**** TASK DATA ****

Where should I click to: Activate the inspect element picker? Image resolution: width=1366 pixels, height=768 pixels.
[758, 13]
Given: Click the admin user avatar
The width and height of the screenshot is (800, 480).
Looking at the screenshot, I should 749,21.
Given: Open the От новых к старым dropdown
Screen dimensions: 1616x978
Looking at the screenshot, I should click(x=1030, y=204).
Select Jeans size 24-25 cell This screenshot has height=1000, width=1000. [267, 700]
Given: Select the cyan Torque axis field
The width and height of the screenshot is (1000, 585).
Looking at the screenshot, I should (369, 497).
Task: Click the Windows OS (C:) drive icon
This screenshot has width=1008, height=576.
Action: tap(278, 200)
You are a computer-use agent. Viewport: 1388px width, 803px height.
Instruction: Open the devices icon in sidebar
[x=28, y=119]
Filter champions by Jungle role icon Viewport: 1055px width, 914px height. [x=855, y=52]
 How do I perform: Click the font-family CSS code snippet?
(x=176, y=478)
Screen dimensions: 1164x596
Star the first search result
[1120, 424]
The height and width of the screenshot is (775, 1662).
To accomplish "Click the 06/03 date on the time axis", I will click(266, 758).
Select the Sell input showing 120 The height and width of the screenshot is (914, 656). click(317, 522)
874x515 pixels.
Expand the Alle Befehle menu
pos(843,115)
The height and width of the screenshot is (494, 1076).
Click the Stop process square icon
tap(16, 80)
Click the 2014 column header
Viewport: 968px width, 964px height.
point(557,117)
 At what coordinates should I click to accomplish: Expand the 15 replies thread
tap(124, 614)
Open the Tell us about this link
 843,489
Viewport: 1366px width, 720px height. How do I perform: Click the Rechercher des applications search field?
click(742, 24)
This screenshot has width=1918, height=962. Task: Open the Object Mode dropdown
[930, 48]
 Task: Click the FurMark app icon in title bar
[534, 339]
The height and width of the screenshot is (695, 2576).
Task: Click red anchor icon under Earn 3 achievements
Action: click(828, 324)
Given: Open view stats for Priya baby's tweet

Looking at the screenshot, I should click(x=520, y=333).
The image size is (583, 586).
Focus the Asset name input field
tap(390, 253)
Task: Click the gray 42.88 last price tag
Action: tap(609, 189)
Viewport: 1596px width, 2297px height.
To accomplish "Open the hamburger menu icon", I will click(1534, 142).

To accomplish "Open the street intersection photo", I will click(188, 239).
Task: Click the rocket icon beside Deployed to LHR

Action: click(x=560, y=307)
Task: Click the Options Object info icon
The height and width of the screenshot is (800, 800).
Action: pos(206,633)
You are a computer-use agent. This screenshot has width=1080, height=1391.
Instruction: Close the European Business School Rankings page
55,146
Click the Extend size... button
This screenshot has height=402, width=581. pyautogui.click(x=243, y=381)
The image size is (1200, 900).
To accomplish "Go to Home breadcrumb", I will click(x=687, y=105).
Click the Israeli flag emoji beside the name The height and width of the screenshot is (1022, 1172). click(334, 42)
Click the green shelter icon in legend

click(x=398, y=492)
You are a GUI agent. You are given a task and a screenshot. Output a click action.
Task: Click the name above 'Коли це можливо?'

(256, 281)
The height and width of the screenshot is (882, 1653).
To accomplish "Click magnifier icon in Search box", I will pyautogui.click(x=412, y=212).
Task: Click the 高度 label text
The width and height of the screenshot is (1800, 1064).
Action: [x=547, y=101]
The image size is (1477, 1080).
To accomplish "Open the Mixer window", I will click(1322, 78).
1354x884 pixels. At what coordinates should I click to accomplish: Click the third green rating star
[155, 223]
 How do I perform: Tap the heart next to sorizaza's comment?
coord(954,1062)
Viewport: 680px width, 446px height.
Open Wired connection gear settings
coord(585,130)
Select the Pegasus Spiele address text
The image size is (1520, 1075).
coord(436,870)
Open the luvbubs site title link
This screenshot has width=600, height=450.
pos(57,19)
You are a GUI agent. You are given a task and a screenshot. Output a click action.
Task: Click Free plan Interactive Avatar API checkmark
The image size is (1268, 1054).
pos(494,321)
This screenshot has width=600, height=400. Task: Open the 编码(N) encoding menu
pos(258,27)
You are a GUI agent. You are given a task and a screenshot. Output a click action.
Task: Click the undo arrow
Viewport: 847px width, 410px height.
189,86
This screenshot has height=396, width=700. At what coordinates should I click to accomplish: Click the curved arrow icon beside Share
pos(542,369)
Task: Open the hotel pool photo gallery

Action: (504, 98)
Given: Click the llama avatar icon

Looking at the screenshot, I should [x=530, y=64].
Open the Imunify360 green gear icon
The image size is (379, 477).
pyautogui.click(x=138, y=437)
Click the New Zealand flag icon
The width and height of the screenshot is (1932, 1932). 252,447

****

Give all the records above again, wording unchanged.

### EXPECTED ANSWER
Where should I click to: Activate the inspect element picker? Image resolution: width=1366 pixels, height=768 pixels.
[758, 13]
Given: Click the admin user avatar
The width and height of the screenshot is (800, 480).
Looking at the screenshot, I should 749,21.
Given: Open the От новых к старым dropdown
Screen dimensions: 1616x978
Looking at the screenshot, I should click(x=1030, y=204).
Select Jeans size 24-25 cell This screenshot has height=1000, width=1000. [267, 700]
Given: Select the cyan Torque axis field
The width and height of the screenshot is (1000, 585).
Looking at the screenshot, I should (369, 497).
Task: Click the Windows OS (C:) drive icon
This screenshot has width=1008, height=576.
Action: tap(278, 200)
You are a computer-use agent. Viewport: 1388px width, 803px height.
Instruction: Open the devices icon in sidebar
[x=28, y=119]
Filter champions by Jungle role icon Viewport: 1055px width, 914px height. [x=855, y=52]
 How do I perform: Click the font-family CSS code snippet?
(x=176, y=478)
Screen dimensions: 1164x596
Star the first search result
[1120, 424]
The height and width of the screenshot is (775, 1662).
To accomplish "Click the 06/03 date on the time axis", I will click(266, 758).
Select the Sell input showing 120 The height and width of the screenshot is (914, 656). click(317, 522)
874x515 pixels.
Expand the Alle Befehle menu
pos(843,115)
The height and width of the screenshot is (494, 1076).
Click the Stop process square icon
tap(16, 80)
Click the 2014 column header
Viewport: 968px width, 964px height.
point(557,117)
 At what coordinates should I click to accomplish: Expand the 15 replies thread
tap(124, 614)
Open the Tell us about this link
 843,489
Viewport: 1366px width, 720px height. How do I perform: Click the Rechercher des applications search field?
click(742, 24)
This screenshot has width=1918, height=962. Task: Open the Object Mode dropdown
[930, 48]
 Task: Click the FurMark app icon in title bar
[534, 339]
The height and width of the screenshot is (695, 2576).
Task: Click red anchor icon under Earn 3 achievements
Action: click(828, 324)
Given: Open view stats for Priya baby's tweet

Looking at the screenshot, I should click(x=520, y=333).
The image size is (583, 586).
Focus the Asset name input field
tap(390, 253)
Task: Click the gray 42.88 last price tag
Action: tap(609, 189)
Viewport: 1596px width, 2297px height.
To accomplish "Open the hamburger menu icon", I will click(1534, 142).

To accomplish "Open the street intersection photo", I will click(188, 239).
Task: Click the rocket icon beside Deployed to LHR

Action: click(x=560, y=307)
Task: Click the Options Object info icon
The height and width of the screenshot is (800, 800).
Action: pos(206,633)
You are a computer-use agent. This screenshot has width=1080, height=1391.
Instruction: Close the European Business School Rankings page
55,146
Click the Extend size... button
This screenshot has height=402, width=581. pyautogui.click(x=243, y=381)
The image size is (1200, 900).
To accomplish "Go to Home breadcrumb", I will click(x=687, y=105).
Click the Israeli flag emoji beside the name The height and width of the screenshot is (1022, 1172). click(334, 42)
Click the green shelter icon in legend

click(x=398, y=492)
You are a GUI agent. You are given a task and a screenshot. Output a click action.
Task: Click the name above 'Коли це можливо?'

(256, 281)
The height and width of the screenshot is (882, 1653).
To accomplish "Click magnifier icon in Search box", I will pyautogui.click(x=412, y=212).
Task: Click the 高度 label text
The width and height of the screenshot is (1800, 1064).
Action: [x=547, y=101]
The image size is (1477, 1080).
To accomplish "Open the Mixer window", I will click(1322, 78).
1354x884 pixels. At what coordinates should I click to accomplish: Click the third green rating star
[155, 223]
 How do I perform: Tap the heart next to sorizaza's comment?
coord(954,1062)
Viewport: 680px width, 446px height.
Open Wired connection gear settings
coord(585,130)
Select the Pegasus Spiele address text
The image size is (1520, 1075).
coord(436,870)
Open the luvbubs site title link
This screenshot has width=600, height=450.
pos(57,19)
You are a GUI agent. You are given a task and a screenshot. Output a click action.
Task: Click Free plan Interactive Avatar API checkmark
The image size is (1268, 1054).
pos(494,321)
This screenshot has width=600, height=400. Task: Open the 编码(N) encoding menu
pos(258,27)
You are a GUI agent. You are given a task and a screenshot. Output a click action.
Task: Click the undo arrow
Viewport: 847px width, 410px height.
189,86
This screenshot has height=396, width=700. At what coordinates should I click to accomplish: Click the curved arrow icon beside Share
pos(542,369)
Task: Open the hotel pool photo gallery

Action: (504, 98)
Given: Click the llama avatar icon

Looking at the screenshot, I should [x=530, y=64].
Open the Imunify360 green gear icon
The image size is (379, 477).
pyautogui.click(x=138, y=437)
Click the New Zealand flag icon
The width and height of the screenshot is (1932, 1932). 252,447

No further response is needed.